None of these Sacred Name Bibles are published by well-established publishers. Instead, most are published by the same group that produced the translation. Some are available for download on the Web. Very few of these Bibles have been noted or reviewed by scholars outside of the Sacred Name Movement.
Historical background
The tetragrammation (YHWH) occurs in the Hebrew Bible, and also (written in Hebrew within the Greek text) in a few of the manuscripts of the Greek translation, found at Qumran among the Dead Sea Scrolls. It does not occur in early manuscripts of the Greek New Testament. Although the Greek forms Iao and Iave do occur in magical inscriptions, generally Hellenistic Jewish texts, such as the works of Philo, Josephus and the New Testament, use the word Kyrios ("Lord") when citing verses where YHWH occurs in the Hebrew.
For centuries, Bible translators around the world did not transliterate or copy the tetragrammaton in their translations. For example, English Bible translators (Christian and Jewish) used LORD to represent it. Many authors on Bible translation have explicitly called for translating it with a vernacular word or phrase that would be locally meaningful. The Catholic Church has formally called for translating the tetragrammaton into other languages rather than attempting to preserve the sounds of the Hebrew.
A few other Bible translators, with varying theological motivations, have taken a different approach to translating the tetragrammaton. In the 1800s–1900s at least three English translations contained a variation of the Name. Some of these translations were of only a portion of the New Testament; they did not represent a stated effort to restore the Name throughout the body of the New Testament.
In the twentieth century, the first translation to employ a full transliteration of the tetragrammaton was the Rotherham's Emphasized Bible, but his translation only does so in the Old Testament. Angelo Traina's translation, The New Testament of our Messiah and Saviour Yahshua in 1950 and The Holy Name Bible containing the Holy Name Version of the Old and New Testaments in 1963 were the first to systematically use a Hebrew form for sacred names throughout the New Testament, the first complete Sacred Name Bible. The Jerusalem Bible in 1966 and over a dozen other translations in the years since used the name "Yahweh" in the Old Testament.

> [BRIEF 1]: In the passage on Sacred Name Bibles, what word do Hellenistic Jewish texts such as the works of Philo and Josephus use when citing verses where YHWH occurs in the Hebrew?
> [BRIEF 2]: Carry the passage on Sacred Name Bibles forward from its final sentence.

Screen grounding items
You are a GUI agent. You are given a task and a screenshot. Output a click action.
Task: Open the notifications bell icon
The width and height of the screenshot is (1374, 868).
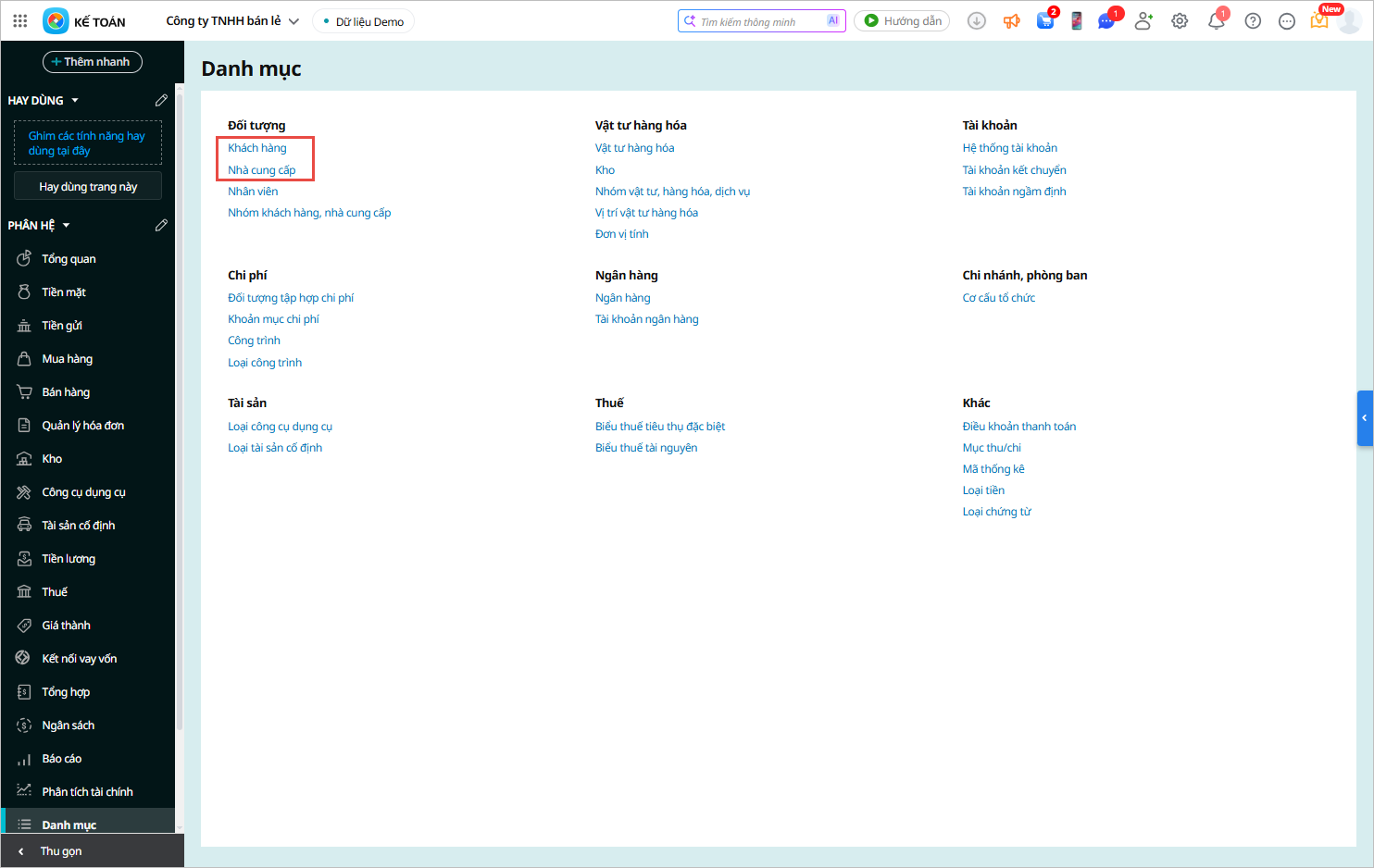click(x=1216, y=21)
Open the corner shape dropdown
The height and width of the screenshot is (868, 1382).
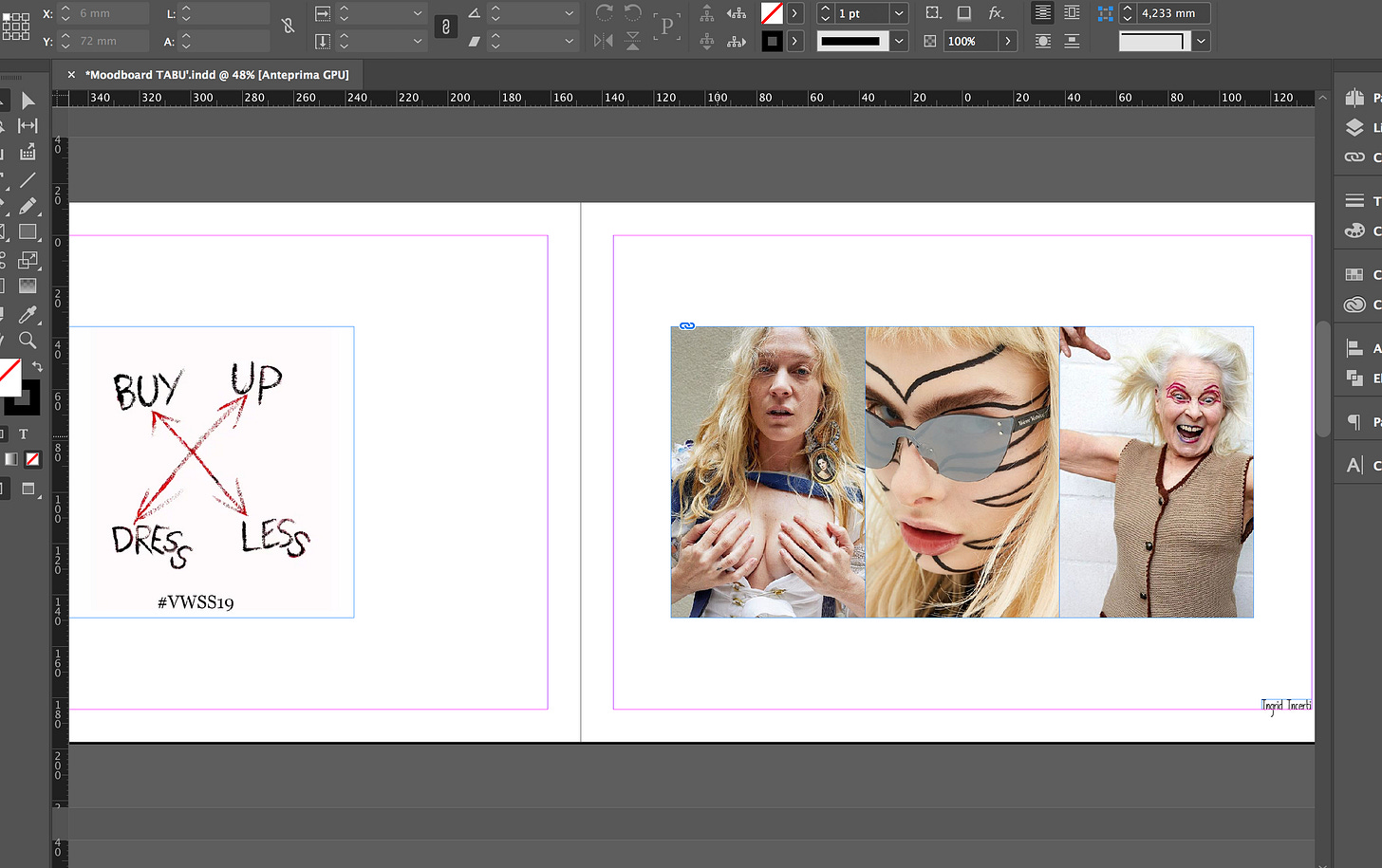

> [EXERCISE OUTPUT 1]: They use Kyrios ("Lord").

> [EXERCISE OUTPUT 2]:
Aramaic primacy
Some translators of Sacred Name Bibles hold to the view that the New Testament, or at least significant portions of it, were originally written in a Semitic language, Hebrew or Aramaic, from which the Greek text is a translation. This view is colloquially known as "Aramaic primacy", and is also taken by some academics, such as Matthew Black.
Therefore, translators of Sacred Name Bibles consider it appropriate to use Semitic names in their translations of the New Testament, which they regard as being intended for use by all people, not just Jews Although no early manuscripts of the New Testament contain these names, some Hebrew translations from the Latin did use the tetragrammaton in part of the Hebrew New Testament. Sidney Jellicoe in The Septuagint and Modern Study (Oxford, 1968) states that the name YHWH appeared in Greek Old Testament texts written for Jews by Jews, often in the Paleo-Hebrew alphabet to indicate that it was not to be pronounced, or in Aramaic, or using the four Greek letters PIPI (Π Ι Π Ι that physically imitate the appearance of Hebrew YHWH), and that Kyrios was a Christian introduction. Bible scholars and translators such as Eusebius and Jerome (translator of the Latin Vulgate) consulted the Hexapla, but did not attempt to preserve sacred names in Semitic forms. Justin Martyr (second century) argued that YHWH is not a personal name, writing of the "namelessness of God".
George Lamsa, the translator of The Holy Bible from Ancient Eastern Manuscripts: Containing the Old and New Testaments (1957) believed the New Testament was originally written in a Semitic language (the terms Syriac and Aramaic are not always clearly differentiated by some). However, despite his adherence to a Semitic original of the New Testament, Lamsa translated using the English word "Lord" instead of some Hebraic form of the divine name.
Accuracy or popularity
Sacred Name Bibles are not used frequently within Christianity, even less (if at all) in Judaism. Similarly, only a few translations replace Jesus with Semitic forms such as Yeshua or Yahshua. Most English Bible translations translate the tetragrammaton with LORD where it occurs in the Old Testament rather than use a transliteration into English. These same patterns are found in languages around the world, as translators have translated sacred names without striving to preserve the Hebraic forms, often using local names for the creator or highest deity, conceptualizing accuracy as semantic rather than phonetic.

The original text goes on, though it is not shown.